La libertad y la democracia no son un derecho adquirido para siempre, sino una conquista que hay que defender en cada elección.

Mientras en México, Canadá y Estados Unidos resuena la fiesta del Mundial, en otras latitudes hay quienes luchan por la libertad, ansían la democracia y anhelan se les permita al menos el mínimo de derechos humanos . El contraste es brutal y merece ser dicho sin eufemismos: el fútbol mueve más dinero, más pasión y más portadas que el hambre, el desplazamiento, la libertad o la guerra. Eso no es una crítica al fútbol, que es fiesta, identidad y alegría legítima de los pueblos, sino una crítica a nuestra jerarquía de prioridades como civilización.

Y en Colombia, ese contraste se vuelve aún más doloroso esta semana. Miles de compatriotas viajan, gastan, gritan goles y visten la camiseta tricolor con un fervor admirable. Pero ese mismo fervor, ¿dónde está cuando se trata de decidir el rumbo del país? El próximo domingo se juega, literalmente, uno de los partidos más trascendentales de nuestra historia democrática reciente: la elección de un presidente. Y mientras unos se preparan para alentar a la Selección desde las gradas extranjeras, otros, demasiados, ni siquiera se preguntarán por quién o por qué votar, o decidirán no votar en absoluto.

Quiero ser claro: no le corresponde a esta reflexión decirle a nadie por quién votar. Pero sí le corresponde a cualquier ciudadano responsable recordarle a otro que no votar, o votar en blanco escudados en una supuesta superioridad intelectual, no es neutralidad: es renunciar al derecho más elemental que tenemos para decidir el país que les dejamos a nuestros hijos y nietos. El voto en blanco tiene su lugar cuando es una decisión informada y consciente; pero cuando se convierte en una forma cómoda de lavarse las manos, de no comprometerse, de mirar para otro lado mientras el país se juega su futuro, deja de ser una postura ética para convertirse en una evasión disfrazada de pureza.

La pregunta que debemos hacernos como colombianos no es si nos pondremos la camiseta de la Selección, eso ya lo sabemos hacer con orgullo.
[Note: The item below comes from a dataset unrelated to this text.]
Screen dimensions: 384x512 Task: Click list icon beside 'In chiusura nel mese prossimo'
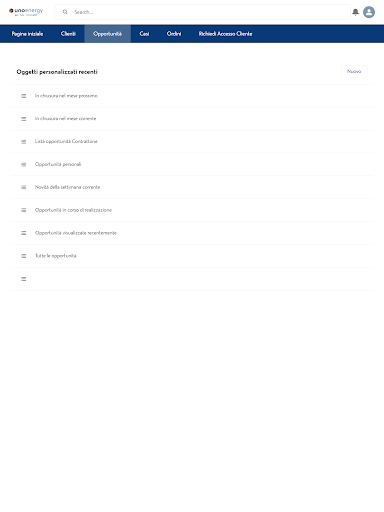click(24, 96)
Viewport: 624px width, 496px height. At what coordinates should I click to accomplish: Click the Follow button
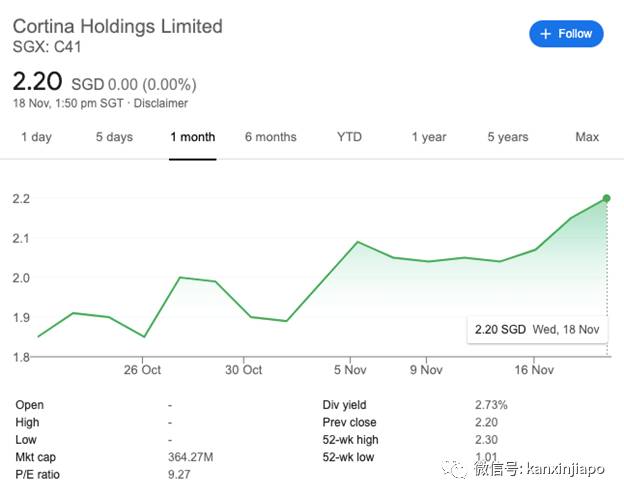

La pregunta es si nos pondremos la camiseta de la democracia con esa misma pasión. Porque un país no se construye solo gritando goles; se construye también yendo a votar, informándose, debatiendo con respeto y asumiendo que la libertad y la democracia no son un derecho adquirido para siempre, sino una conquista que hay que defender en cada elección.

Que el Mundial nos recuerde lo que somos capaces de sentir como pueblo. Y que ese mismo domingo nos recuerde lo que somos capaces de hacer como ciudadanos. Porque no hay gol más importante que el que metamos por nuestra libertad, ni camiseta más sagrada que la de una patria donde todos, sin excepción, podamos seguir decidiendo, en paz y en democracia, nuestro propio destino.

Firmes por la patria. Firmes por la libertad. Firmes por la familia, Firmes por Colombia.